» EXTRACT PROVIDED
————

Sunday, 5 April 2020

Day Twenty - 'I Will Survive'

No prizes for guessing today's relevant lyric. It might even need to become a mantra in the weeks to come. I nearly didn't go on my walk today. I felt achey and I was hurting. I thought, what the heck, it's Sunday, let's do the ritual 'lay in'. But, alas, my OCD kicked in and........ off I went. But it was a struggle. For no other reason than my own uncooperative body. It was like wading through treacle and I felt quite dejected by the time I returned home. But I may be glad I did go today if there are repercussions from some of today's irresponsible behaviour. I see that people are STILL ignoring the directives. Reports of people having picnics, sunbathing, barbecues on the beach?! It defies belief doesn't it? And the upshot will be that the Health Secretary will out law going out for exercise. Regardless that probably the majority of the population are respecting the instructions, the selfish minority will make life even more difficult. If I am no longer able to go for my walk I will suffer physically and mentally.

However if that directive comes into force it will further inflame a potentially disturbing scenario. There is a fear that growing frustration with the lockdown could give rise to what is being called 'isolation fatigue'. (Do they employ someone solely to construct these gems of pandemic jargon?) Already in Italy there have been some rebellious acts of theft in supermarkets as people struggle with poverty and hunger. Conversely it has been quite refreshing not to read of stabbings and muggings on every other page of the newspaper. But if tempers become frayed then I am afraid lawlessness might add to the crisis. Some people have shown themselves to be fickle, weak and self serving. Harsh, critical words, I know. But this situation calls for extreme effort from everyone. We're fighting for our lives here. Is that too dramatic? I'm speaking broadly. Not just our bodily lives but the entire fabric of society as we knew it is under threat.

————

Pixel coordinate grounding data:
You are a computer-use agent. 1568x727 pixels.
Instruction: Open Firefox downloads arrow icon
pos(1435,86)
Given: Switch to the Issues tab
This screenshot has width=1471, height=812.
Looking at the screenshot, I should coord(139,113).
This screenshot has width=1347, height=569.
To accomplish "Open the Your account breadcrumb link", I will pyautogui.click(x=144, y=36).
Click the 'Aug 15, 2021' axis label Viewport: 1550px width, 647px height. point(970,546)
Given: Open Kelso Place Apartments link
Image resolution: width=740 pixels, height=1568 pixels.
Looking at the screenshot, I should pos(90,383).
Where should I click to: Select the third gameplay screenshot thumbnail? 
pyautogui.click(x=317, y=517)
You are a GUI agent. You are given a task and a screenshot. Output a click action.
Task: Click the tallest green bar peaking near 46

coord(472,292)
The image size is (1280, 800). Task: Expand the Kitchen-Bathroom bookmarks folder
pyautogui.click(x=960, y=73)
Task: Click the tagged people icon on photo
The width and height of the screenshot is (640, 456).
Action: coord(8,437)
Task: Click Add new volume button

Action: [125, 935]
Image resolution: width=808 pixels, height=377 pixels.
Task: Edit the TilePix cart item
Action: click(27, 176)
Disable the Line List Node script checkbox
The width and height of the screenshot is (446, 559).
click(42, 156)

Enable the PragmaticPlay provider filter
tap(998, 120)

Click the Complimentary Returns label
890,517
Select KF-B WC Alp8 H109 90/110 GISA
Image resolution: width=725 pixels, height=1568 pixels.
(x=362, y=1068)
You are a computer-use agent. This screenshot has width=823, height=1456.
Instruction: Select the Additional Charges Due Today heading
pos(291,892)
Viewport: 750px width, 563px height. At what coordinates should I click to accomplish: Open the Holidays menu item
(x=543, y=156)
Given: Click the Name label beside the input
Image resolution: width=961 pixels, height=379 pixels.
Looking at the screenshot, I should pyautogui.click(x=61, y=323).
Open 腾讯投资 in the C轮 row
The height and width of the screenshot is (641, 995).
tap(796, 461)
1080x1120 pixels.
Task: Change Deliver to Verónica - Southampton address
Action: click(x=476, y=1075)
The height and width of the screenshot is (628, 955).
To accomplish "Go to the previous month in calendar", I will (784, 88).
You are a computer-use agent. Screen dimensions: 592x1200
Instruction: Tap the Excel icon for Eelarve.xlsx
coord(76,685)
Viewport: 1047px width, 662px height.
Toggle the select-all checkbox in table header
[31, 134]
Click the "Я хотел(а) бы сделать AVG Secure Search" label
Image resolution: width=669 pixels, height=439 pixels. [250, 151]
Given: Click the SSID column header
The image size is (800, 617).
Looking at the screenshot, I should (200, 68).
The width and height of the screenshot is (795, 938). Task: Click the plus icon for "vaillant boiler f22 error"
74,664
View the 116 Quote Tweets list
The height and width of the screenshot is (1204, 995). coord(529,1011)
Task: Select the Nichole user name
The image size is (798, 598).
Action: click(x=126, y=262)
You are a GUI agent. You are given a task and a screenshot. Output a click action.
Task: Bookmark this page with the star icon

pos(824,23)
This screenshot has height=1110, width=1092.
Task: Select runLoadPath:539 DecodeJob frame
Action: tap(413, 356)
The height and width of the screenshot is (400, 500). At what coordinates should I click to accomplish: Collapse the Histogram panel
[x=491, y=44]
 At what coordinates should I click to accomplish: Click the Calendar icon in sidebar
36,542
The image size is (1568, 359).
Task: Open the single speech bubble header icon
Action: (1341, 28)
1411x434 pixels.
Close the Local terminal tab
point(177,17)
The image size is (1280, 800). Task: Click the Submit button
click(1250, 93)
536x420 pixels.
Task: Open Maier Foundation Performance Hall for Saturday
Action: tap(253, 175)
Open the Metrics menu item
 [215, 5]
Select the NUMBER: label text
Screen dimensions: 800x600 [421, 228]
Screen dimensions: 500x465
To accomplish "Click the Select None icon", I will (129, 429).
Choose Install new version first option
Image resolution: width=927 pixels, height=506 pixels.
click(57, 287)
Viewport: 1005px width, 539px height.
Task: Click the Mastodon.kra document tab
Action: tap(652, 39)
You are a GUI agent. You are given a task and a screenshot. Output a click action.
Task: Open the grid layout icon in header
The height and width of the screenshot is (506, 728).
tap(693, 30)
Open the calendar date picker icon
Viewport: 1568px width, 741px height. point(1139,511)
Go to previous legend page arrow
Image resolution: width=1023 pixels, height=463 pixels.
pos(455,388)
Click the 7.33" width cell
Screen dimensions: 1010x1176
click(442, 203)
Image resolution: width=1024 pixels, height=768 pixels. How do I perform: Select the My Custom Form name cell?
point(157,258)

————

» TASK REQUIREMENTS
1 - Condense the paragraph of the lockdown diary entry that begins "However if that directive comes into force" into a bulleted list that keeps its main points.
2 - Carry on the lockdown diary entry from its final sentence.

» ANSWER SET
1 -
- A ban on going out for exercise would make an already troubling situation worse.
- Growing frustration with lockdown could lead to what is being called "isolation fatigue," a term the writer mocks as pandemic jargon.
- In Italy, people struggling with poverty and hunger have already stolen from supermarkets.
- On the other hand, newspapers have carried far fewer reports of stabbings and muggings.
- If tempers fray, lawlessness could add to the crisis.
- Some people have shown themselves to be fickle, weak and self-serving, while the situation calls for extreme effort from everyone.
- What is at stake is not only people's lives but the entire fabric of society as it was known.

2 -
My brother made me cry today. He is in his seventies and whilst not quite self isolating he is apart from the rest his family. I mentioned that his domestic situation is unusual which means it isn't unusual for him to be apart from his family. Except it's never usually for this long. He speaks with his wife each day on the phone. But last night as she signed off she told him she loved him. He said it's years since she said that to him and it made his heart lurch. When I hear things like that I feel that there will be some good to come from this.

I decided I would 'take it easy' today. So apart from some laundry I've done nothing  but read and write book reviews. I've done some in the garden but it's hard to concentrate.  With everyone in lockdown and some beautiful weather people are making the most of their gardens. So are their kids. So are their dogs. And some of them can't be outside without being able to listen to the TV. My neighbours have a blue tooth speaker I believe and whilst they, considerately,  do not play their music loud the constant bass register is relentless. I've been in and out like a fiddler's elbow. Then I struck upon the idea of using ear plugs to dampen the noises so that I could enjoy the outdoors too. Sorted.

And if this post has been a tad negative here are some more awful jokes which might make you chuckle.

What do you call a magician who has lost his magic?
Ian.

I worked in a light switch factory for ten years. On and off. 

I saw someone in the supermarket with two trolleys full of OXO cubes.
I hate stock pilers.

I turned into a cat earlier.
Don't ask meow.

Alexa. What's the weather doing tomorrow?
Don't worry. You're not going anywhere.